**EXERCISE BRIEF:**
Copy out each line of the records below with no changes.

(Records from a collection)
┄┄┄┄┄┄┄┄┄┄┄┄┄┄┄┄┄┄┄┄

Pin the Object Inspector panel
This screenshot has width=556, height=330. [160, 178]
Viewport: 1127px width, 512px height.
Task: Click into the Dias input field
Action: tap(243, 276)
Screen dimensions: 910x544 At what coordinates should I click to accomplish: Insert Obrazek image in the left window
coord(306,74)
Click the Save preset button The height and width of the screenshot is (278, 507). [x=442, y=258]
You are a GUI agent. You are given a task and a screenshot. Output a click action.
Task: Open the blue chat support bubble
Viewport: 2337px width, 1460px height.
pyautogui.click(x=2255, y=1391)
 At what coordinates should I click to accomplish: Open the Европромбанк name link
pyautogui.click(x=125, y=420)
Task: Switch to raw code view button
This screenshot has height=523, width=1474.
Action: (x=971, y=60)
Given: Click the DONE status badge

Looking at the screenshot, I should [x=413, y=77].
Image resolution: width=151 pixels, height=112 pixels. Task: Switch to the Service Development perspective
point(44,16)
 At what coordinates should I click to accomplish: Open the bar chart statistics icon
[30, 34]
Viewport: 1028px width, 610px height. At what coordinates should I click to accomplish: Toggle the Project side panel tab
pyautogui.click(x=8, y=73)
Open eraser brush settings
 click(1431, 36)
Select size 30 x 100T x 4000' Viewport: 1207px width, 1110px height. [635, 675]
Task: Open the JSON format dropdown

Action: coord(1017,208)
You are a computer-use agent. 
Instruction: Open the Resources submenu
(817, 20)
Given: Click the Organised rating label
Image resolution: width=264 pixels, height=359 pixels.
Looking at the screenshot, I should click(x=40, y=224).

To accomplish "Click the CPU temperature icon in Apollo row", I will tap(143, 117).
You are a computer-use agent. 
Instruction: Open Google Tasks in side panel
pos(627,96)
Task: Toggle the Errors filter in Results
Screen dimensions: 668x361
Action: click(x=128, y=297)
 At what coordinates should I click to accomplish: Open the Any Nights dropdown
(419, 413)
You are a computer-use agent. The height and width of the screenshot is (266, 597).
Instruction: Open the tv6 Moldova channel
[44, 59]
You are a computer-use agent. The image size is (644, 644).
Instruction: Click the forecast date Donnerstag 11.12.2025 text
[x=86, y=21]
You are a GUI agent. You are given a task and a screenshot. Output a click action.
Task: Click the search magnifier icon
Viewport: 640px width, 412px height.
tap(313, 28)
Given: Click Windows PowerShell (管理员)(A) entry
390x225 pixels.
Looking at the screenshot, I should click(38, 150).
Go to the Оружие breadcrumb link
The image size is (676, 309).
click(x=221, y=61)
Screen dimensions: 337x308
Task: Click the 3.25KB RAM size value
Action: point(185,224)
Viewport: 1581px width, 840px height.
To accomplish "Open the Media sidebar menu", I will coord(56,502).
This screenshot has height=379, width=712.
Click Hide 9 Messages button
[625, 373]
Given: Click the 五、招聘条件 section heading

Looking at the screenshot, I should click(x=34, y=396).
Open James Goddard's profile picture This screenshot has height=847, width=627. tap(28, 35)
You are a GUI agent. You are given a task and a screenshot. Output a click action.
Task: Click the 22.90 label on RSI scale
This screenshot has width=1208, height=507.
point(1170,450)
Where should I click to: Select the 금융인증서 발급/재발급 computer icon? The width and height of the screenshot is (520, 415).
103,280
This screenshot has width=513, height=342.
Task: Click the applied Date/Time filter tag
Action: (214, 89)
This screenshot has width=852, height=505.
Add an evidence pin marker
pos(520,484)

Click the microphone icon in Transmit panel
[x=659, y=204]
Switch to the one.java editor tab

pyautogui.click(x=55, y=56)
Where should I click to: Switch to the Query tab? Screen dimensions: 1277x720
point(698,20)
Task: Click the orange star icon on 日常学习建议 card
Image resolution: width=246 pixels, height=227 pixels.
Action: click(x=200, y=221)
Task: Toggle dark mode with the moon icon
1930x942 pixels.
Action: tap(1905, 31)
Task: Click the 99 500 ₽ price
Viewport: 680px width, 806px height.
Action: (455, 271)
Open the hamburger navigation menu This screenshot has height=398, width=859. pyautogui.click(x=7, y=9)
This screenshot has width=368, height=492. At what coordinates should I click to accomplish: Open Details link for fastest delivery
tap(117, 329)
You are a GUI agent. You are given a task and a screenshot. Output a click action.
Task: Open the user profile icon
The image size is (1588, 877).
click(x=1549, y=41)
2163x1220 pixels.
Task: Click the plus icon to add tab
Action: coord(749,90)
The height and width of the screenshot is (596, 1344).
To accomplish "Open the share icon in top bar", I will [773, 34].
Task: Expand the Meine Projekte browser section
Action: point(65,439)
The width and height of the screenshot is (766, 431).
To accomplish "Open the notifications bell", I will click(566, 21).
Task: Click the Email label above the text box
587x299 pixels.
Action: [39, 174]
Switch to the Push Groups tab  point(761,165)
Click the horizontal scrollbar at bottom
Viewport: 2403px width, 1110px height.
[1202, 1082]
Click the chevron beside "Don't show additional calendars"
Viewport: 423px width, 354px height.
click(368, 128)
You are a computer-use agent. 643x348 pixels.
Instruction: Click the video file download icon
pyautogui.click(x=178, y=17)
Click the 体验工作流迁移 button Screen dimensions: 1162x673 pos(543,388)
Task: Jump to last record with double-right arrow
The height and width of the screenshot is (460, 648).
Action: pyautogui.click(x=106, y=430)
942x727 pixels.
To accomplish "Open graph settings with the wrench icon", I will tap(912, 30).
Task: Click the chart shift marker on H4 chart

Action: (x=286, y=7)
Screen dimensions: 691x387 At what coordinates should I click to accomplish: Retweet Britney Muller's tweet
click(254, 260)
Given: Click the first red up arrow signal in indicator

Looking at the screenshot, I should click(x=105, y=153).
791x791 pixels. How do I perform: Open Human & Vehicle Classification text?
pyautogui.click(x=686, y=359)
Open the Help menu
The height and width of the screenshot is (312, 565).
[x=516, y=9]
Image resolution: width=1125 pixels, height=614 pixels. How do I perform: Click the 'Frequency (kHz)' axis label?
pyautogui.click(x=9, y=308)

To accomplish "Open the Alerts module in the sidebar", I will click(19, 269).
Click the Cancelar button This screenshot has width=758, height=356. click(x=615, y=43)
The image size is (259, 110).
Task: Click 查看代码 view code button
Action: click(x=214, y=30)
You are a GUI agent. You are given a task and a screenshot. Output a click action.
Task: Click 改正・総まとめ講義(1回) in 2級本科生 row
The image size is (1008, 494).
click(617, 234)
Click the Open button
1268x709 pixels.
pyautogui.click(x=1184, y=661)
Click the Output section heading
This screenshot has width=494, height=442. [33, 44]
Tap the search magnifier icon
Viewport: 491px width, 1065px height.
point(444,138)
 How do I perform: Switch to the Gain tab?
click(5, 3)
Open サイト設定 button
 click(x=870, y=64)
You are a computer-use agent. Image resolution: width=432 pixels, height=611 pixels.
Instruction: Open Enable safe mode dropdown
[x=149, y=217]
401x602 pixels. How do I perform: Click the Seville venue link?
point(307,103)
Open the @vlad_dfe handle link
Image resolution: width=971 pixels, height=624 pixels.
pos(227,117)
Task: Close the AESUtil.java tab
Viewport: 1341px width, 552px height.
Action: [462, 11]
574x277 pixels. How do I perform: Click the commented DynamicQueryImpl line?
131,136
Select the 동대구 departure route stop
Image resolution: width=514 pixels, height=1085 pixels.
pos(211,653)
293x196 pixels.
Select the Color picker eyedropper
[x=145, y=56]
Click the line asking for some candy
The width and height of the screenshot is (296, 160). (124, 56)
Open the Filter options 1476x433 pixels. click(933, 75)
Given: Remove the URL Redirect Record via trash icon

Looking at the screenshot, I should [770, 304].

┄┄┄┄┄┄┄┄┄┄┄┄┄┄┄┄┄┄┄┄

**EXERCISE RESPONSE:**
Pin the Object Inspector panel
This screenshot has width=556, height=330. [160, 178]
Viewport: 1127px width, 512px height.
Task: Click into the Dias input field
Action: tap(243, 276)
Screen dimensions: 910x544 At what coordinates should I click to accomplish: Insert Obrazek image in the left window
coord(306,74)
Click the Save preset button The height and width of the screenshot is (278, 507). [x=442, y=258]
You are a GUI agent. You are given a task and a screenshot. Output a click action.
Task: Open the blue chat support bubble
Viewport: 2337px width, 1460px height.
pyautogui.click(x=2255, y=1391)
 At what coordinates should I click to accomplish: Open the Европромбанк name link
pyautogui.click(x=125, y=420)
Task: Switch to raw code view button
This screenshot has height=523, width=1474.
Action: (x=971, y=60)
Given: Click the DONE status badge

Looking at the screenshot, I should [x=413, y=77].
Image resolution: width=151 pixels, height=112 pixels. Task: Switch to the Service Development perspective
point(44,16)
 At what coordinates should I click to accomplish: Open the bar chart statistics icon
[30, 34]
Viewport: 1028px width, 610px height. At what coordinates should I click to accomplish: Toggle the Project side panel tab
pyautogui.click(x=8, y=73)
Open eraser brush settings
 click(1431, 36)
Select size 30 x 100T x 4000' Viewport: 1207px width, 1110px height. [635, 675]
Task: Open the JSON format dropdown

Action: coord(1017,208)
You are a computer-use agent. 
Instruction: Open the Resources submenu
(817, 20)
Given: Click the Organised rating label
Image resolution: width=264 pixels, height=359 pixels.
Looking at the screenshot, I should click(x=40, y=224).

To accomplish "Click the CPU temperature icon in Apollo row", I will tap(143, 117).
You are a computer-use agent. 
Instruction: Open Google Tasks in side panel
pos(627,96)
Task: Toggle the Errors filter in Results
Screen dimensions: 668x361
Action: click(x=128, y=297)
 At what coordinates should I click to accomplish: Open the Any Nights dropdown
(419, 413)
You are a computer-use agent. The height and width of the screenshot is (266, 597).
Instruction: Open the tv6 Moldova channel
[44, 59]
You are a computer-use agent. The image size is (644, 644).
Instruction: Click the forecast date Donnerstag 11.12.2025 text
[x=86, y=21]
You are a GUI agent. You are given a task and a screenshot. Output a click action.
Task: Click the search magnifier icon
Viewport: 640px width, 412px height.
tap(313, 28)
Given: Click Windows PowerShell (管理员)(A) entry
390x225 pixels.
Looking at the screenshot, I should click(38, 150).
Go to the Оружие breadcrumb link
The image size is (676, 309).
click(x=221, y=61)
Screen dimensions: 337x308
Task: Click the 3.25KB RAM size value
Action: point(185,224)
Viewport: 1581px width, 840px height.
To accomplish "Open the Media sidebar menu", I will coord(56,502).
This screenshot has height=379, width=712.
Click Hide 9 Messages button
[625, 373]
Given: Click the 五、招聘条件 section heading

Looking at the screenshot, I should click(x=34, y=396).
Open James Goddard's profile picture This screenshot has height=847, width=627. tap(28, 35)
You are a GUI agent. You are given a task and a screenshot. Output a click action.
Task: Click the 22.90 label on RSI scale
This screenshot has width=1208, height=507.
point(1170,450)
Where should I click to: Select the 금융인증서 발급/재발급 computer icon? The width and height of the screenshot is (520, 415).
103,280
This screenshot has width=513, height=342.
Task: Click the applied Date/Time filter tag
Action: (214, 89)
This screenshot has width=852, height=505.
Add an evidence pin marker
pos(520,484)

Click the microphone icon in Transmit panel
[x=659, y=204]
Switch to the one.java editor tab

pyautogui.click(x=55, y=56)
Where should I click to: Switch to the Query tab? Screen dimensions: 1277x720
point(698,20)
Task: Click the orange star icon on 日常学习建议 card
Image resolution: width=246 pixels, height=227 pixels.
Action: click(x=200, y=221)
Task: Toggle dark mode with the moon icon
1930x942 pixels.
Action: tap(1905, 31)
Task: Click the 99 500 ₽ price
Viewport: 680px width, 806px height.
Action: (455, 271)
Open the hamburger navigation menu This screenshot has height=398, width=859. pyautogui.click(x=7, y=9)
This screenshot has width=368, height=492. At what coordinates should I click to accomplish: Open Details link for fastest delivery
tap(117, 329)
You are a GUI agent. You are given a task and a screenshot. Output a click action.
Task: Open the user profile icon
The image size is (1588, 877).
click(x=1549, y=41)
2163x1220 pixels.
Task: Click the plus icon to add tab
Action: coord(749,90)
The height and width of the screenshot is (596, 1344).
To accomplish "Open the share icon in top bar", I will [773, 34].
Task: Expand the Meine Projekte browser section
Action: point(65,439)
The width and height of the screenshot is (766, 431).
To accomplish "Open the notifications bell", I will click(566, 21).
Task: Click the Email label above the text box
587x299 pixels.
Action: [39, 174]
Switch to the Push Groups tab  point(761,165)
Click the horizontal scrollbar at bottom
Viewport: 2403px width, 1110px height.
[1202, 1082]
Click the chevron beside "Don't show additional calendars"
Viewport: 423px width, 354px height.
click(368, 128)
You are a computer-use agent. 643x348 pixels.
Instruction: Click the video file download icon
pyautogui.click(x=178, y=17)
Click the 体验工作流迁移 button Screen dimensions: 1162x673 pos(543,388)
Task: Jump to last record with double-right arrow
The height and width of the screenshot is (460, 648).
Action: pyautogui.click(x=106, y=430)
942x727 pixels.
To accomplish "Open graph settings with the wrench icon", I will tap(912, 30).
Task: Click the chart shift marker on H4 chart

Action: (x=286, y=7)
Screen dimensions: 691x387 At what coordinates should I click to accomplish: Retweet Britney Muller's tweet
click(254, 260)
Given: Click the first red up arrow signal in indicator

Looking at the screenshot, I should click(x=105, y=153).
791x791 pixels. How do I perform: Open Human & Vehicle Classification text?
pyautogui.click(x=686, y=359)
Open the Help menu
The height and width of the screenshot is (312, 565).
[x=516, y=9]
Image resolution: width=1125 pixels, height=614 pixels. How do I perform: Click the 'Frequency (kHz)' axis label?
pyautogui.click(x=9, y=308)

To accomplish "Open the Alerts module in the sidebar", I will click(19, 269).
Click the Cancelar button This screenshot has width=758, height=356. click(x=615, y=43)
The image size is (259, 110).
Task: Click 查看代码 view code button
Action: click(x=214, y=30)
You are a GUI agent. You are given a task and a screenshot. Output a click action.
Task: Click 改正・総まとめ講義(1回) in 2級本科生 row
The image size is (1008, 494).
click(617, 234)
Click the Open button
1268x709 pixels.
pyautogui.click(x=1184, y=661)
Click the Output section heading
This screenshot has width=494, height=442. [33, 44]
Tap the search magnifier icon
Viewport: 491px width, 1065px height.
point(444,138)
 How do I perform: Switch to the Gain tab?
click(5, 3)
Open サイト設定 button
 click(x=870, y=64)
You are a computer-use agent. Image resolution: width=432 pixels, height=611 pixels.
Instruction: Open Enable safe mode dropdown
[x=149, y=217]
401x602 pixels. How do I perform: Click the Seville venue link?
point(307,103)
Open the @vlad_dfe handle link
Image resolution: width=971 pixels, height=624 pixels.
pos(227,117)
Task: Close the AESUtil.java tab
Viewport: 1341px width, 552px height.
Action: [462, 11]
574x277 pixels. How do I perform: Click the commented DynamicQueryImpl line?
131,136
Select the 동대구 departure route stop
Image resolution: width=514 pixels, height=1085 pixels.
pos(211,653)
293x196 pixels.
Select the Color picker eyedropper
[x=145, y=56]
Click the line asking for some candy
The width and height of the screenshot is (296, 160). (124, 56)
Open the Filter options 1476x433 pixels. click(933, 75)
Given: Remove the URL Redirect Record via trash icon

Looking at the screenshot, I should [770, 304].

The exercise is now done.